#### What the task asks
Return all entries below exactly. Skip nothing.

[Stored items]
___

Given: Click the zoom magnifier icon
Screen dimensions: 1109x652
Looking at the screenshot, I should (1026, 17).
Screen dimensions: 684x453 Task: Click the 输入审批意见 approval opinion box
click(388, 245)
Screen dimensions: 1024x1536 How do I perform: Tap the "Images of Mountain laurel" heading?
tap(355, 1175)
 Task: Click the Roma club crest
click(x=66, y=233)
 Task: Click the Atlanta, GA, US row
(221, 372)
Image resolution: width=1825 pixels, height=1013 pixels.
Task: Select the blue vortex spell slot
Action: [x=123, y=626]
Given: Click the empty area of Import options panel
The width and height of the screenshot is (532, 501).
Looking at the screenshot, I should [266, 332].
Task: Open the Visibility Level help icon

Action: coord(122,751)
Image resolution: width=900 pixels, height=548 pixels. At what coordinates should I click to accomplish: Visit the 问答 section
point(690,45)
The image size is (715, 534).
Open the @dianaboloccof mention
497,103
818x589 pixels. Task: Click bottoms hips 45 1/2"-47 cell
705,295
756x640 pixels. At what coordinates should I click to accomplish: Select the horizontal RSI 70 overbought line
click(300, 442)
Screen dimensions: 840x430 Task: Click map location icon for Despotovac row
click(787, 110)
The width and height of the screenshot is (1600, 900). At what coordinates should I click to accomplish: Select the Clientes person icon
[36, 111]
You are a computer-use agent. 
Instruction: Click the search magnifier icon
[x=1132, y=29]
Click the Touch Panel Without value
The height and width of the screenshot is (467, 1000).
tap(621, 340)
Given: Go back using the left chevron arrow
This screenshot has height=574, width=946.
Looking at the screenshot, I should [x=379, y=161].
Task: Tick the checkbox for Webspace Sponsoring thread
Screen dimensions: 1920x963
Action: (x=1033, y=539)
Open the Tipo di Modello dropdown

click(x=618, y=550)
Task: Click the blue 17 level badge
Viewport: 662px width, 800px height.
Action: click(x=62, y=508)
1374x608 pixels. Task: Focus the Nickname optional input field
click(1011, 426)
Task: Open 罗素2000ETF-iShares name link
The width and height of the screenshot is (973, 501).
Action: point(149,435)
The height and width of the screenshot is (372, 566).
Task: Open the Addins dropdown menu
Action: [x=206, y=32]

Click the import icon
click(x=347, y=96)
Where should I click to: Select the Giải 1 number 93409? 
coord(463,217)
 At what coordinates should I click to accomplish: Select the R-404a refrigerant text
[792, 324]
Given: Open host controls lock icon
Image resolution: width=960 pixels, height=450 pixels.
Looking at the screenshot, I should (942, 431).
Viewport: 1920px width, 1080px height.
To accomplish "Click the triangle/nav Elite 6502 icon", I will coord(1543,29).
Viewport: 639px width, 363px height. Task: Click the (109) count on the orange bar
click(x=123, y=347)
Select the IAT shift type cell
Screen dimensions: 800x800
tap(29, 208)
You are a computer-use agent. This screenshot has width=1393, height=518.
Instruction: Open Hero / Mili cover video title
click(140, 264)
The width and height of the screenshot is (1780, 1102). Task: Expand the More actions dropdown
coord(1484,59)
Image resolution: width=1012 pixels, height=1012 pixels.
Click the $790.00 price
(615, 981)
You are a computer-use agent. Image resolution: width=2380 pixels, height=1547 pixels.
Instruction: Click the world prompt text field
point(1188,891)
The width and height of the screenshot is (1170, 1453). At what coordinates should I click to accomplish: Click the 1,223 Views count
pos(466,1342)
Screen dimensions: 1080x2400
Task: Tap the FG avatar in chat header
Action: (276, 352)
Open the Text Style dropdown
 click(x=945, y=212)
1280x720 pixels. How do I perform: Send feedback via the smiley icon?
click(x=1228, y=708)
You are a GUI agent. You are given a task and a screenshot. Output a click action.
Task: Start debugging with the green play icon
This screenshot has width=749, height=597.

___

#### Solution to the exercise
Given: Click the zoom magnifier icon
Screen dimensions: 1109x652
Looking at the screenshot, I should (1026, 17).
Screen dimensions: 684x453 Task: Click the 输入审批意见 approval opinion box
click(388, 245)
Screen dimensions: 1024x1536 How do I perform: Tap the "Images of Mountain laurel" heading?
tap(355, 1175)
 Task: Click the Roma club crest
click(x=66, y=233)
 Task: Click the Atlanta, GA, US row
(221, 372)
Image resolution: width=1825 pixels, height=1013 pixels.
Task: Select the blue vortex spell slot
Action: [x=123, y=626]
Given: Click the empty area of Import options panel
The width and height of the screenshot is (532, 501).
Looking at the screenshot, I should [266, 332].
Task: Open the Visibility Level help icon

Action: coord(122,751)
Image resolution: width=900 pixels, height=548 pixels. At what coordinates should I click to accomplish: Visit the 问答 section
point(690,45)
The image size is (715, 534).
Open the @dianaboloccof mention
497,103
818x589 pixels. Task: Click bottoms hips 45 1/2"-47 cell
705,295
756x640 pixels. At what coordinates should I click to accomplish: Select the horizontal RSI 70 overbought line
click(300, 442)
Screen dimensions: 840x430 Task: Click map location icon for Despotovac row
click(787, 110)
The width and height of the screenshot is (1600, 900). At what coordinates should I click to accomplish: Select the Clientes person icon
[36, 111]
You are a computer-use agent. 
Instruction: Click the search magnifier icon
[x=1132, y=29]
Click the Touch Panel Without value
The height and width of the screenshot is (467, 1000).
tap(621, 340)
Given: Go back using the left chevron arrow
This screenshot has height=574, width=946.
Looking at the screenshot, I should [x=379, y=161].
Task: Tick the checkbox for Webspace Sponsoring thread
Screen dimensions: 1920x963
Action: (x=1033, y=539)
Open the Tipo di Modello dropdown

click(x=618, y=550)
Task: Click the blue 17 level badge
Viewport: 662px width, 800px height.
Action: click(x=62, y=508)
1374x608 pixels. Task: Focus the Nickname optional input field
click(1011, 426)
Task: Open 罗素2000ETF-iShares name link
The width and height of the screenshot is (973, 501).
Action: point(149,435)
The height and width of the screenshot is (372, 566).
Task: Open the Addins dropdown menu
Action: [x=206, y=32]

Click the import icon
click(x=347, y=96)
Where should I click to: Select the Giải 1 number 93409? 
coord(463,217)
 At what coordinates should I click to accomplish: Select the R-404a refrigerant text
[792, 324]
Given: Open host controls lock icon
Image resolution: width=960 pixels, height=450 pixels.
Looking at the screenshot, I should (942, 431).
Viewport: 1920px width, 1080px height.
To accomplish "Click the triangle/nav Elite 6502 icon", I will coord(1543,29).
Viewport: 639px width, 363px height. Task: Click the (109) count on the orange bar
click(x=123, y=347)
Select the IAT shift type cell
Screen dimensions: 800x800
tap(29, 208)
You are a computer-use agent. This screenshot has width=1393, height=518.
Instruction: Open Hero / Mili cover video title
click(140, 264)
The width and height of the screenshot is (1780, 1102). Task: Expand the More actions dropdown
coord(1484,59)
Image resolution: width=1012 pixels, height=1012 pixels.
Click the $790.00 price
(615, 981)
You are a computer-use agent. Image resolution: width=2380 pixels, height=1547 pixels.
Instruction: Click the world prompt text field
point(1188,891)
The width and height of the screenshot is (1170, 1453). At what coordinates should I click to accomplish: Click the 1,223 Views count
pos(466,1342)
Screen dimensions: 1080x2400
Task: Tap the FG avatar in chat header
Action: (276, 352)
Open the Text Style dropdown
 click(x=945, y=212)
1280x720 pixels. How do I perform: Send feedback via the smiley icon?
click(x=1228, y=708)
You are a GUI agent. You are given a task and a screenshot. Output a click action.
Task: Start debugging with the green play icon
This screenshot has width=749, height=597.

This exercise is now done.